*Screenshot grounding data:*
- - -

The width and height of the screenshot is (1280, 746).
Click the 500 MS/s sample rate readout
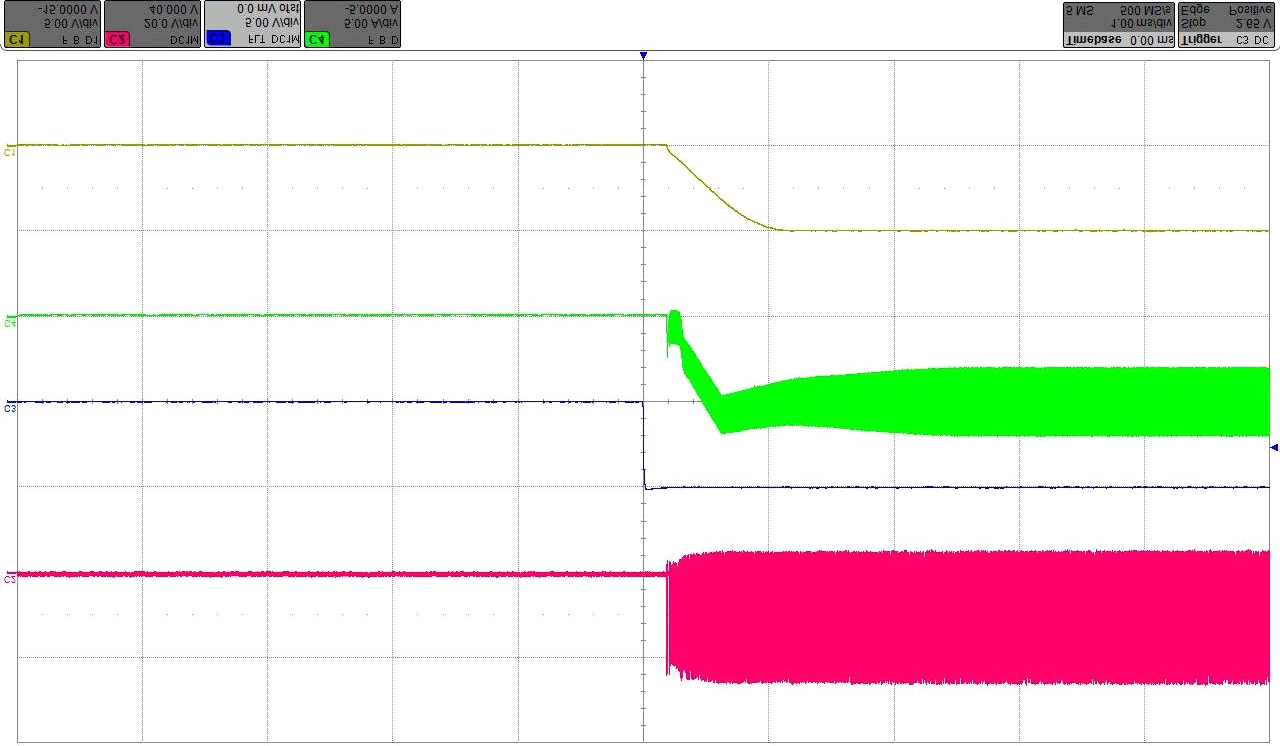[x=1147, y=10]
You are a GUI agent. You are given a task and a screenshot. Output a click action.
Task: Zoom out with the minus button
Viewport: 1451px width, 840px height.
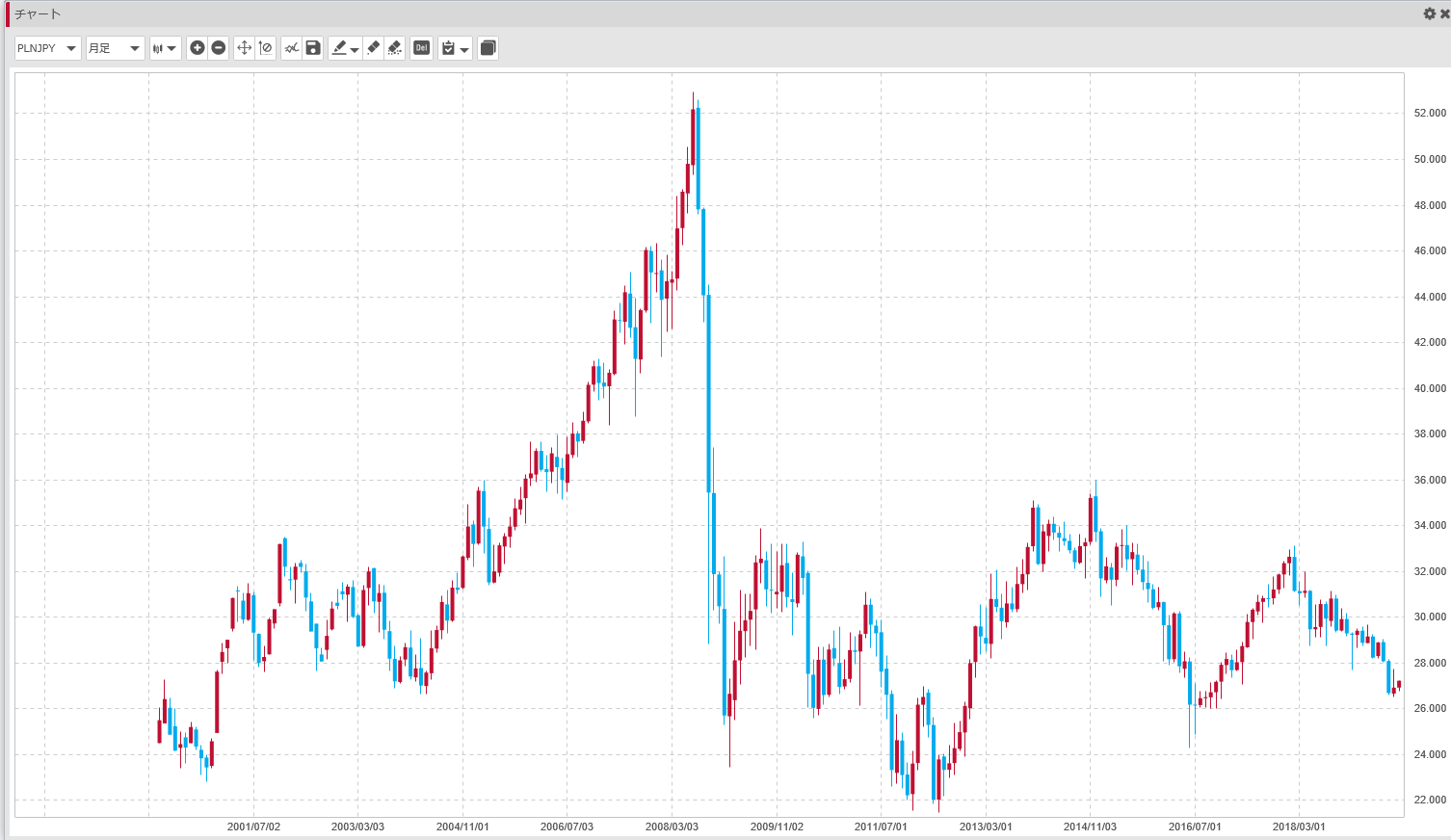tap(219, 48)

- - -

*Problem to work on:* The required output is an exact copy of the lines from the one with "Click the 500 MS/s sample rate readout" through the final line of the data above, with pictures removed.

*Answer to this problem:*
Click the 500 MS/s sample rate readout
[x=1147, y=10]
You are a GUI agent. You are given a task and a screenshot. Output a click action.
Task: Zoom out with the minus button
Viewport: 1451px width, 840px height.
tap(219, 48)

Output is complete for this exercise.